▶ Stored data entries
= Beginning of Section =
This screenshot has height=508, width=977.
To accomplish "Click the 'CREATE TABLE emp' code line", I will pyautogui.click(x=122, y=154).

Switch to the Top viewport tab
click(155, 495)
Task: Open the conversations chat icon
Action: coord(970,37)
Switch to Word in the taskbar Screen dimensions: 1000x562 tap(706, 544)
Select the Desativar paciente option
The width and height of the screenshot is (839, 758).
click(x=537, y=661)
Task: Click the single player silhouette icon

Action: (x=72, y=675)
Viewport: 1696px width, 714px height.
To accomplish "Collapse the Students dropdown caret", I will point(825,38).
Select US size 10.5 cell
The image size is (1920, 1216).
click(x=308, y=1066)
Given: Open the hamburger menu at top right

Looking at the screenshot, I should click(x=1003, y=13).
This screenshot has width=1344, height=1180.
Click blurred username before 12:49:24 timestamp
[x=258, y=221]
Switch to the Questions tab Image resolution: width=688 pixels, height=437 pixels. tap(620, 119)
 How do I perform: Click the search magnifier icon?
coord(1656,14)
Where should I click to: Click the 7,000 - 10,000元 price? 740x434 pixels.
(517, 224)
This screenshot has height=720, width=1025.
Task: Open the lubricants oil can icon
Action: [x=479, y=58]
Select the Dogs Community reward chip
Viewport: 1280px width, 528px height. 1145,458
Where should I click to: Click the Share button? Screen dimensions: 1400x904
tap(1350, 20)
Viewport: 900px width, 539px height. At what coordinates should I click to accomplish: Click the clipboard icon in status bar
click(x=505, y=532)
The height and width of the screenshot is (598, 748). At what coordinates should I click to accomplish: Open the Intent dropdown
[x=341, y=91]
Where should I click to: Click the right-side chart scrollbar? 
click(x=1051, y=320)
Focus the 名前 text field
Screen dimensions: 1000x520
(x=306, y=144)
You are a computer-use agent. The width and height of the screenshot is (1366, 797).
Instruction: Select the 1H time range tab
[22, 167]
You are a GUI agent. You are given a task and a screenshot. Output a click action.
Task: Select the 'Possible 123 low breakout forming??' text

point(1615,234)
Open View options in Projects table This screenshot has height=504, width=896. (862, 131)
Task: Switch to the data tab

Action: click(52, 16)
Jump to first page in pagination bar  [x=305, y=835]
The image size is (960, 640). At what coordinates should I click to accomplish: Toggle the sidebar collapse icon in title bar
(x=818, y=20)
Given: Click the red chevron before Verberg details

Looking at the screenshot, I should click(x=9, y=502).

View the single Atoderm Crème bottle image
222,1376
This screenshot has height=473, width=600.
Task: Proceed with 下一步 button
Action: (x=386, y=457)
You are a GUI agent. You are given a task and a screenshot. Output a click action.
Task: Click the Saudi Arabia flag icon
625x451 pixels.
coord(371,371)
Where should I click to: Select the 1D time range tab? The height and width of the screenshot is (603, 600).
= End of Section =
▶ Exercise
Each line from the one containing "View the single Atoderm Crème bottle image" through the last line of the entries above is to be returned exactly, and no others.

▶ Solved problem
View the single Atoderm Crème bottle image
222,1376
This screenshot has height=473, width=600.
Task: Proceed with 下一步 button
Action: (x=386, y=457)
You are a GUI agent. You are given a task and a screenshot. Output a click action.
Task: Click the Saudi Arabia flag icon
625x451 pixels.
coord(371,371)
Where should I click to: Select the 1D time range tab? The height and width of the screenshot is (603, 600).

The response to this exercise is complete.